Extensive ecological studies should be performed before further introduction of acacia varieties, as this fast-growing genus, once introduced, spreads quickly and is extremely difficult to eradicate.

==Phytochemistry==

===Cyanogenic glycosides===
Nineteen different species of Acacia in the Americas contain cyanogenic glycosides, which, if exposed to an enzyme which specifically splits glycosides, can release hydrogen cyanide (HCN) in the "leaves". This sometimes results in the poisoning death of livestock.

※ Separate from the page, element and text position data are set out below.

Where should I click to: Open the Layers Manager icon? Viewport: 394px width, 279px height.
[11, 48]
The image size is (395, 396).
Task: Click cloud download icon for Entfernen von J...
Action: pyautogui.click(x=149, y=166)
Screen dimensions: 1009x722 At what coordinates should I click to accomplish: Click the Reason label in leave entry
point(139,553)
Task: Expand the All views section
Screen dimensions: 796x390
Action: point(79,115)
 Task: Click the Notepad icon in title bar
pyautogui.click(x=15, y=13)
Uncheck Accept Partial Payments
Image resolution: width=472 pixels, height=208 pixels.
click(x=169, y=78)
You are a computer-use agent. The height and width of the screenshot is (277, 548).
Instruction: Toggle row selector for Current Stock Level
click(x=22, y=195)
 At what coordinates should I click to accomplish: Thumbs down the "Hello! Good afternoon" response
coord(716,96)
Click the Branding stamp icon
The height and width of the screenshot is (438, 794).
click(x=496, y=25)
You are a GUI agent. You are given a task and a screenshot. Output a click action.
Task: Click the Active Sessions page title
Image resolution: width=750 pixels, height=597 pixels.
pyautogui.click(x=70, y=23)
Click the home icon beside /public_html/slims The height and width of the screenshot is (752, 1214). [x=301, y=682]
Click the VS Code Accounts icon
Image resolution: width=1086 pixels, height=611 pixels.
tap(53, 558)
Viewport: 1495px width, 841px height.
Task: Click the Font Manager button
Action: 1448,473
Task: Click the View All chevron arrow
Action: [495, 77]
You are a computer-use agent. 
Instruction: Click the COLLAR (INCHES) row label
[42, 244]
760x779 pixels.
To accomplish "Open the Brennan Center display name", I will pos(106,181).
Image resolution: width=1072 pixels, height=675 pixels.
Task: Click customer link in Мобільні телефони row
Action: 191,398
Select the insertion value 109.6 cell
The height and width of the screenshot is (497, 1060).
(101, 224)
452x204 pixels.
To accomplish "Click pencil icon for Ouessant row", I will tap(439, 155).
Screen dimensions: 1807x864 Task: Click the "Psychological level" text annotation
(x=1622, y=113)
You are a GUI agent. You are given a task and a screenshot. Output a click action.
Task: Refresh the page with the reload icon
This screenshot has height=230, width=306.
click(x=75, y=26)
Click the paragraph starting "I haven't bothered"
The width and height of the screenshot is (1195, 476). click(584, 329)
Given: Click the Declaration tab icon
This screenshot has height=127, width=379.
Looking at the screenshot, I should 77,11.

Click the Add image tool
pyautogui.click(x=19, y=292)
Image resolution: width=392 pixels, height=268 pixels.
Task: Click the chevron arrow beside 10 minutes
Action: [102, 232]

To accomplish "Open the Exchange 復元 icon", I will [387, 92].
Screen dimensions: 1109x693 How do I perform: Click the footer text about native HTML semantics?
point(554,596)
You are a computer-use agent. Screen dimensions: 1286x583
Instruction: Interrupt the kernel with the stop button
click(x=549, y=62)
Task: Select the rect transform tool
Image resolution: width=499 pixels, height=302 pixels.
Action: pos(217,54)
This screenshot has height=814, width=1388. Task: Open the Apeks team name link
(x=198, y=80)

If fresh plant material spontaneously produces 200 ppm or more HCN, then it is potentially toxic. This corresponds to about 7.5 μmol HCN per gram of fresh plant material. It turns out that, if acacia "leaves" lack the specific glycoside-splitting enzyme, then they may be less toxic than otherwise, even those containing significant quantities of cyanic glycosides.

Some Acacia species containing cyanogens include Acacia erioloba, A. cunninghamii, A. obtusifolia, A. sieberiana, and A. sieberiana var. woodii

==Famous acacias==
The Arbre du Ténéré in Niger was the most isolated tree in the world, about 400 km from any other tree. The tree was knocked down and killed by a truck driver in 1973.

In Nairobi, Kenya, the Thorn Tree Café is named after a Naivasha thorn tree (Acacia xanthophloea) in its centre. Travelers used to pin notes to others to the thorns of the tree. The current tree is the third of the same variety.